** Given data follows **
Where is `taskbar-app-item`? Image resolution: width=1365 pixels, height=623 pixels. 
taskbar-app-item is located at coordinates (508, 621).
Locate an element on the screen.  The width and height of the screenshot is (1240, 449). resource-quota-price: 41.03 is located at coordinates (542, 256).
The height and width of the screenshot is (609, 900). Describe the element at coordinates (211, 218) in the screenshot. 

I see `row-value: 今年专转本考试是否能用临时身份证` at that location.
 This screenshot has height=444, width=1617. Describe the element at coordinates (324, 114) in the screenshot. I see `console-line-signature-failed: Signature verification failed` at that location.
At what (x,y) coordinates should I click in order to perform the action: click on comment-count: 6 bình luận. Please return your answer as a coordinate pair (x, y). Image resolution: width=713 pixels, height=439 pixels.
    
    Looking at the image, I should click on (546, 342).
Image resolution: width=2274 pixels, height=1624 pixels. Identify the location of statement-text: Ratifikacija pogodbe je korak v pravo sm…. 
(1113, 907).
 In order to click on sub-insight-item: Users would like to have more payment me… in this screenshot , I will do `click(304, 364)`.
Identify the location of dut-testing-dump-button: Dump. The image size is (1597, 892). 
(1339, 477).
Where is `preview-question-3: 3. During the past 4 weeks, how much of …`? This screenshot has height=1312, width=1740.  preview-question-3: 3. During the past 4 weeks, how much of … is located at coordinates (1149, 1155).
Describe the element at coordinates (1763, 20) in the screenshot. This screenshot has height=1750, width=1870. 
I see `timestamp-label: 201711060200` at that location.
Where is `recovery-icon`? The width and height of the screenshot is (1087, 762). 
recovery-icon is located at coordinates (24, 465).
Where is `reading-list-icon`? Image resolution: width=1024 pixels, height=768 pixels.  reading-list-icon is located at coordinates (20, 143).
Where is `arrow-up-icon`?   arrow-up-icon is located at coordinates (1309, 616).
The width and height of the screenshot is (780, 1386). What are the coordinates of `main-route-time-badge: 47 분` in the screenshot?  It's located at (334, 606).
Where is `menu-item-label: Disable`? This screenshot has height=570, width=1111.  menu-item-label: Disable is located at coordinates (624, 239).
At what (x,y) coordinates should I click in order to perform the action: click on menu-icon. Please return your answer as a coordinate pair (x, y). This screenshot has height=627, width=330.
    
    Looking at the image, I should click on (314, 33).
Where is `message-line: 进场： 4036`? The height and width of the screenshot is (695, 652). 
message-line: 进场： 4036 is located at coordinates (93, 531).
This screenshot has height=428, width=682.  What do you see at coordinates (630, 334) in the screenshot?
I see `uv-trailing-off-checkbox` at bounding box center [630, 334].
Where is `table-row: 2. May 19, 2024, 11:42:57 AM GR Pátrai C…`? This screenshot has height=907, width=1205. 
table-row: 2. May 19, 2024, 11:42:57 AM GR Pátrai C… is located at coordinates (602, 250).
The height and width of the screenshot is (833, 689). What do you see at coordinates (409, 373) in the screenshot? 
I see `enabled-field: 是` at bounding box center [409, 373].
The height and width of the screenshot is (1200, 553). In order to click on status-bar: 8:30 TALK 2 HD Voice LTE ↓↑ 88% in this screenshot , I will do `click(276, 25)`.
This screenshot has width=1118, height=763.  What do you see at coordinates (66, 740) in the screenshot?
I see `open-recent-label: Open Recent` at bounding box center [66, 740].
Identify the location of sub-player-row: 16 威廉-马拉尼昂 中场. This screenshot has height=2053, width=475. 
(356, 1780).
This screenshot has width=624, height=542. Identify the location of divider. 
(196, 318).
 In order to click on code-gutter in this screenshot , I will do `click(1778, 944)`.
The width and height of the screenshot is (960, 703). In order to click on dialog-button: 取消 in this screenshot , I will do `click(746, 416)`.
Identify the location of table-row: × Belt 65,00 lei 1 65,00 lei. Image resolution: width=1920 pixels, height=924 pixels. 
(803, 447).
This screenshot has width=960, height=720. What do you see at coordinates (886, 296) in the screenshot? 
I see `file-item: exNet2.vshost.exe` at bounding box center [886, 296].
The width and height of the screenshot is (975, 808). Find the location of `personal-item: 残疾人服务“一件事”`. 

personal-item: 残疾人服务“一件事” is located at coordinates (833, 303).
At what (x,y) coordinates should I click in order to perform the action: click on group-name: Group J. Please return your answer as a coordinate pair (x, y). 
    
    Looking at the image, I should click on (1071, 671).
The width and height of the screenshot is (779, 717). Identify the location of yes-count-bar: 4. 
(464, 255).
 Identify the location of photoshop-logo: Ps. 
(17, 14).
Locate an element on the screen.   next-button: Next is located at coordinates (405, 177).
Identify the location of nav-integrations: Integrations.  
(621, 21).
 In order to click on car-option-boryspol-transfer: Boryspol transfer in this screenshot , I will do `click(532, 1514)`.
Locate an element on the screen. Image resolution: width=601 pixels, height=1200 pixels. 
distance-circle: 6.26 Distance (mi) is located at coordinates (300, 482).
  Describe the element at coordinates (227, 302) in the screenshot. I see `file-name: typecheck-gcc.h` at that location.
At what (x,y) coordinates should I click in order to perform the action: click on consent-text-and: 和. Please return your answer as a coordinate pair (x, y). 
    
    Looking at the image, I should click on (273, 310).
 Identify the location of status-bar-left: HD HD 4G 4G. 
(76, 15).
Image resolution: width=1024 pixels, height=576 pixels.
** End of Given data **
Please reproduce the lines above verbatim, every one of them, with no changes.

Where is `taskbar-app-item`? Image resolution: width=1365 pixels, height=623 pixels. 
taskbar-app-item is located at coordinates (508, 621).
Locate an element on the screen.  The width and height of the screenshot is (1240, 449). resource-quota-price: 41.03 is located at coordinates (542, 256).
The height and width of the screenshot is (609, 900). Describe the element at coordinates (211, 218) in the screenshot. 

I see `row-value: 今年专转本考试是否能用临时身份证` at that location.
 This screenshot has height=444, width=1617. Describe the element at coordinates (324, 114) in the screenshot. I see `console-line-signature-failed: Signature verification failed` at that location.
At what (x,y) coordinates should I click in order to perform the action: click on comment-count: 6 bình luận. Please return your answer as a coordinate pair (x, y). Image resolution: width=713 pixels, height=439 pixels.
    
    Looking at the image, I should click on (546, 342).
Image resolution: width=2274 pixels, height=1624 pixels. Identify the location of statement-text: Ratifikacija pogodbe je korak v pravo sm…. 
(1113, 907).
 In order to click on sub-insight-item: Users would like to have more payment me… in this screenshot , I will do `click(304, 364)`.
Identify the location of dut-testing-dump-button: Dump. The image size is (1597, 892). 
(1339, 477).
Where is `preview-question-3: 3. During the past 4 weeks, how much of …`? This screenshot has height=1312, width=1740.  preview-question-3: 3. During the past 4 weeks, how much of … is located at coordinates (1149, 1155).
Describe the element at coordinates (1763, 20) in the screenshot. This screenshot has height=1750, width=1870. 
I see `timestamp-label: 201711060200` at that location.
Where is `recovery-icon`? The width and height of the screenshot is (1087, 762). 
recovery-icon is located at coordinates (24, 465).
Where is `reading-list-icon`? Image resolution: width=1024 pixels, height=768 pixels.  reading-list-icon is located at coordinates (20, 143).
Where is `arrow-up-icon`?   arrow-up-icon is located at coordinates (1309, 616).
The width and height of the screenshot is (780, 1386). What are the coordinates of `main-route-time-badge: 47 분` in the screenshot?  It's located at (334, 606).
Where is `menu-item-label: Disable`? This screenshot has height=570, width=1111.  menu-item-label: Disable is located at coordinates (624, 239).
At what (x,y) coordinates should I click in order to perform the action: click on menu-icon. Please return your answer as a coordinate pair (x, y). This screenshot has height=627, width=330.
    
    Looking at the image, I should click on (314, 33).
Where is `message-line: 进场： 4036`? The height and width of the screenshot is (695, 652). 
message-line: 进场： 4036 is located at coordinates (93, 531).
This screenshot has height=428, width=682.  What do you see at coordinates (630, 334) in the screenshot?
I see `uv-trailing-off-checkbox` at bounding box center [630, 334].
Where is `table-row: 2. May 19, 2024, 11:42:57 AM GR Pátrai C…`? This screenshot has height=907, width=1205. 
table-row: 2. May 19, 2024, 11:42:57 AM GR Pátrai C… is located at coordinates (602, 250).
The height and width of the screenshot is (833, 689). What do you see at coordinates (409, 373) in the screenshot? 
I see `enabled-field: 是` at bounding box center [409, 373].
The height and width of the screenshot is (1200, 553). In order to click on status-bar: 8:30 TALK 2 HD Voice LTE ↓↑ 88% in this screenshot , I will do `click(276, 25)`.
This screenshot has width=1118, height=763.  What do you see at coordinates (66, 740) in the screenshot?
I see `open-recent-label: Open Recent` at bounding box center [66, 740].
Identify the location of sub-player-row: 16 威廉-马拉尼昂 中场. This screenshot has height=2053, width=475. 
(356, 1780).
This screenshot has width=624, height=542. Identify the location of divider. 
(196, 318).
 In order to click on code-gutter in this screenshot , I will do `click(1778, 944)`.
The width and height of the screenshot is (960, 703). In order to click on dialog-button: 取消 in this screenshot , I will do `click(746, 416)`.
Identify the location of table-row: × Belt 65,00 lei 1 65,00 lei. Image resolution: width=1920 pixels, height=924 pixels. 
(803, 447).
This screenshot has width=960, height=720. What do you see at coordinates (886, 296) in the screenshot? 
I see `file-item: exNet2.vshost.exe` at bounding box center [886, 296].
The width and height of the screenshot is (975, 808). Find the location of `personal-item: 残疾人服务“一件事”`. 

personal-item: 残疾人服务“一件事” is located at coordinates (833, 303).
At what (x,y) coordinates should I click in order to perform the action: click on group-name: Group J. Please return your answer as a coordinate pair (x, y). 
    
    Looking at the image, I should click on (1071, 671).
The width and height of the screenshot is (779, 717). Identify the location of yes-count-bar: 4. 
(464, 255).
 Identify the location of photoshop-logo: Ps. 
(17, 14).
Locate an element on the screen.   next-button: Next is located at coordinates (405, 177).
Identify the location of nav-integrations: Integrations.  
(621, 21).
 In order to click on car-option-boryspol-transfer: Boryspol transfer in this screenshot , I will do `click(532, 1514)`.
Locate an element on the screen. Image resolution: width=601 pixels, height=1200 pixels. 
distance-circle: 6.26 Distance (mi) is located at coordinates (300, 482).
  Describe the element at coordinates (227, 302) in the screenshot. I see `file-name: typecheck-gcc.h` at that location.
At what (x,y) coordinates should I click in order to perform the action: click on consent-text-and: 和. Please return your answer as a coordinate pair (x, y). 
    
    Looking at the image, I should click on (273, 310).
 Identify the location of status-bar-left: HD HD 4G 4G. 
(76, 15).
Image resolution: width=1024 pixels, height=576 pixels.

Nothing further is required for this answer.